§ **DOCUMENT EXTRACT**

------------------------------------------------------------------------

It’s been a splendid run for the market — so emphatically great that in just the first three months of the year, the S&P 500 climbed to record highs on 22 separate days.

Most people who have looked at their stock portfolios this year have had the pleasant experience of seeing increases in their holdings, and countless news reports and analyses from financial gurus have talked optimistically about the market’s powerful upward momentum.

But what most reports and commentary haven’t pointed out is that because inflation has also climbed sharply over the last few years, the value of stock prices has eroded, along with nearly everything else in the economy. When you factor in inflation, the stock market did not actually reach new heights.

That’s finally changing, with the market’s gains outpacing the ravages of inflation sufficiently to push real stock valuations close to a new peak, according to calculations by Robert J. Shiller, the Yale professor and Nobel laureate in economics. In a phone conversation, he said, “On a monthly, inflation-adjusted basis, it does appear that the S&P 500 now is right around a record high.”

Professor Shiller can’t be more precise for another month or two because the Consumer Price Index is calculated retrospectively, while stock prices are virtually instantaneous. On his Yale website he posts monthly inflation-adjusted stock, bond and earnings data. The last inflation-adjusted peak for the S&P 500 was in November 2021.

We’re certainly close to that inflation-adjusted peak — or may have already reached it — and that’s a big deal. It means that the market is, at last, starting to make real records, pulling stock returns ahead of the eroding effects of inflation.

------------------------------------------------------------------------

§ **RECORD SET**

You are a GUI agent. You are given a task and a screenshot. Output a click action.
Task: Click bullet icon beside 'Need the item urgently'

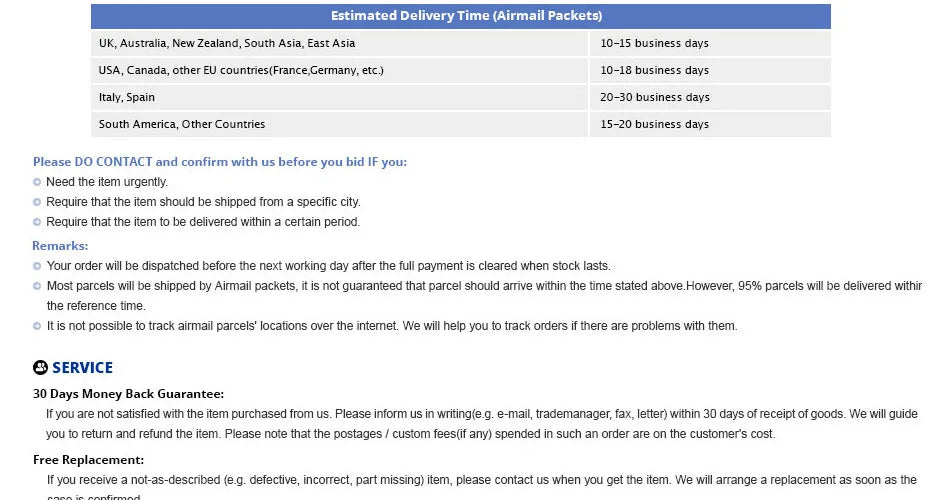(x=37, y=182)
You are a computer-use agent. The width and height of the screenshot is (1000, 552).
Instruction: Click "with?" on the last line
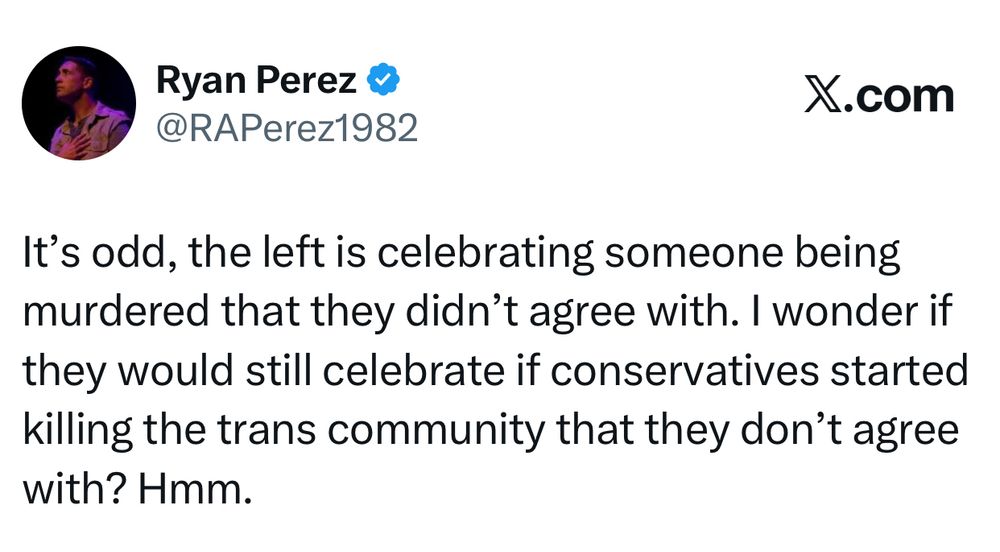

------------------------------------------------------------------------

§ **EXERCISE DIRECTIONS**
Echo the passage in the text on inflation-adjusted stock prices from "That’s finally changing, with" up to and including "in November 2021.".

§ **SOLUTION TO THE EXERCISE**
That’s finally changing, with the market’s gains outpacing the ravages of inflation sufficiently to push real stock valuations close to a new peak, according to calculations by Robert J. Shiller, the Yale professor and Nobel laureate in economics. In a phone conversation, he said, “On a monthly, inflation-adjusted basis, it does appear that the S&P 500 now is right around a record high.”

Professor Shiller can’t be more precise for another month or two because the Consumer Price Index is calculated retrospectively, while stock prices are virtually instantaneous. On his Yale website he posts monthly inflation-adjusted stock, bond and earnings data. The last inflation-adjusted peak for the S&P 500 was in November 2021.